I do agree with you, I have alot to learn, that might be why I am enrolled in a Applied Meteorology program (could not find an adequate Atmospheric sciences course 100% online). I do need more understanding of statistics, I wish I could work with data at the level you do, give me a couple years you will see a marked improvement on my posts. Thanks to you also for your informative posts, I enjoy them greatly.
Ian Wilson (June 5, 2013 at 6:01 pm) wrote:
“Long-Term Lunar Atmospheric Tides in the Southern Hemisphere
Ian R. G. Wilson and Nikolay S. Sidorenkov
The Open Atmospheric Science Journal, 2013, 7, 51-76
http://www.benthamscience.com/open/toascj/articles/V007/TOASCJ130415001.pdf
Relevant part of .ABSTRACT
Finally, an N=4 standing wave-like pattern in the MSLP that circumnavigates the Southern Hemisphere every 18.6 years will naturally produce large extended regions of abnormal atmospheric pressure passing over the semi-permanent South Pacific subtropical high roughly once every ~ 4.5 years. These moving regions of higher/lower than normal atmospheric pressure
will increase/decrease the MSLP of this semi-permanent high pressure system, temporarily increasing/reducing the strength of the East-Pacific trade winds. This may led to conditions that preferentially favor the onset of La Nina/El Nino events.”
If you are correct, there will be a constraint determined by the beat of 4.5 years with the nearest subharmonic of the terrestrial year — specifically:
(5)*(4.5) / (5 + 4.5) = 2.37 years
___
@ur momisugly rgb
You need to brush up on your understanding of what PDO measures.
rgbatduke says:
June 5, 2013 at 5:12 pm
Post hoc ergo propter hoc. When an argument is a named logical fallacy, why make it?….
….Why is it so very difficult to say “we don’t know”?
A tour de force rgb!! I mean the stuff you wrote between the two questions of course. Your sobering offerings always stand out a mile, but this is because such a way of thinking by a generation (or more?) of “post-normal” (horrid science-killing concept) scientists has become all too rare. Or (hopefully) there are more of you out there but keeping their silence. Man, If I had a few billion bucks, I would fund an independent scientific research center, people it with the best I could find, let their research take them where it may and put you in charge.
Steven Mosher says:
June 5, 2013 at 3:40 pm
PDO is temperature. predicting temperature from temperature tells you nothing.
=============
Exactly. Just like climate models predicting future temperatures from current and past temperatures, they tell you nothing.

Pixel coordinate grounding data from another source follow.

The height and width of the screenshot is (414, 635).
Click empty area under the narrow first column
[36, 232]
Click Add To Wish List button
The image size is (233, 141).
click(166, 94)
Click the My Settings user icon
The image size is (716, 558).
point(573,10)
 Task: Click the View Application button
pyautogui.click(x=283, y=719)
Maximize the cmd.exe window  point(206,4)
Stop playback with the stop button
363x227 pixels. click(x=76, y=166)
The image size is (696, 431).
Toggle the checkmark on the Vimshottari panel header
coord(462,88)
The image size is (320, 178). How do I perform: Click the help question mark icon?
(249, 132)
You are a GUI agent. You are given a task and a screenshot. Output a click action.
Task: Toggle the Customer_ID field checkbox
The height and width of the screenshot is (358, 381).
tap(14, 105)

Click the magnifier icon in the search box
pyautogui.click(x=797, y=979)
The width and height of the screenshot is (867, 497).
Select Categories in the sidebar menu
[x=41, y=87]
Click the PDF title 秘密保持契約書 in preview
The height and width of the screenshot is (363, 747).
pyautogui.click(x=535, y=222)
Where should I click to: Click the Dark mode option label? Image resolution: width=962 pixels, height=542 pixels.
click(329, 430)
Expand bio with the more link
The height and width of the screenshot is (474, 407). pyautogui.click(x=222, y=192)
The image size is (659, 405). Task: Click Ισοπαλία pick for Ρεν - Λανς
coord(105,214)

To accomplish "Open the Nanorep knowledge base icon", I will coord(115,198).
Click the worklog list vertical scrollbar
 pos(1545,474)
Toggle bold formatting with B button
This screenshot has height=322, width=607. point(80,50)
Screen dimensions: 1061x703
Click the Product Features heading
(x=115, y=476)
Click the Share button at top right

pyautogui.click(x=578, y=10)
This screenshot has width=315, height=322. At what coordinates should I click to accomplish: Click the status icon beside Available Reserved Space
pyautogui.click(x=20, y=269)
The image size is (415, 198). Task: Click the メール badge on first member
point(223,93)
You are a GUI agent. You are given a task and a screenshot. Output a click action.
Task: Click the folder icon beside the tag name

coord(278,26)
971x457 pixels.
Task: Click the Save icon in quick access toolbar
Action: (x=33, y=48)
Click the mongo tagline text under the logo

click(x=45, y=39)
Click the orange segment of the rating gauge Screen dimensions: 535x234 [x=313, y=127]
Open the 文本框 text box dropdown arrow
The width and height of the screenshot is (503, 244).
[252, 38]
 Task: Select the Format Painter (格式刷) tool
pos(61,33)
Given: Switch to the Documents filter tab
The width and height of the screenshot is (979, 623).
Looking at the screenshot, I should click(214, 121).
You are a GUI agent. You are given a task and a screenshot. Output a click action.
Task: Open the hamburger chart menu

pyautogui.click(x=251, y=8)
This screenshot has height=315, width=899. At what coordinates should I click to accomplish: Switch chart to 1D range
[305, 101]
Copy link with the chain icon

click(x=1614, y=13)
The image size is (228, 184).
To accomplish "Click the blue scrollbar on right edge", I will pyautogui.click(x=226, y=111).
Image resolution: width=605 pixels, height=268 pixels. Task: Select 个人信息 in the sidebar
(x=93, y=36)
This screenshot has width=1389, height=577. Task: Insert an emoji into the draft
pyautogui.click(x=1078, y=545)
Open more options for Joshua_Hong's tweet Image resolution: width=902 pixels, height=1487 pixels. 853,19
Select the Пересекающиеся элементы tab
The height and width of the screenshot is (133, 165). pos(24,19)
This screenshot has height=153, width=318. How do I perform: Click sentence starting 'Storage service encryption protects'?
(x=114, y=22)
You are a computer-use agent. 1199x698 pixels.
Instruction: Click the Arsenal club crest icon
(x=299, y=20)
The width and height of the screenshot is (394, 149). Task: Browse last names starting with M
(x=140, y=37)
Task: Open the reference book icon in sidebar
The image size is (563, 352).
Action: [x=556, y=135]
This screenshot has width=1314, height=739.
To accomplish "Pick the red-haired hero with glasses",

However, in this case the author is using lag, not temperature to make a prediction. The prediction is that PDO leads global temps by 5 years, and thus one can use the trend in the PDO to predict the trend in global temps 5 years in advance. Which is a whole lot better than climate models have been able to do.
This doesn’t mean or require that the PDO causes global temps to vary, but it could. My suspicion is that the PDO reflects an oscillation in deep ocean mixing rate, the ocean conveyor that surfaces after a 1000 years of travel between the poles and eastern Pacific. When the tail end of this flow slows, the Pacific warms first, then the rest of the globe follows. When the tail end speeds up, the Pacific cools, then the rest of the globe follows. Thus the lag between the PDO and global temps.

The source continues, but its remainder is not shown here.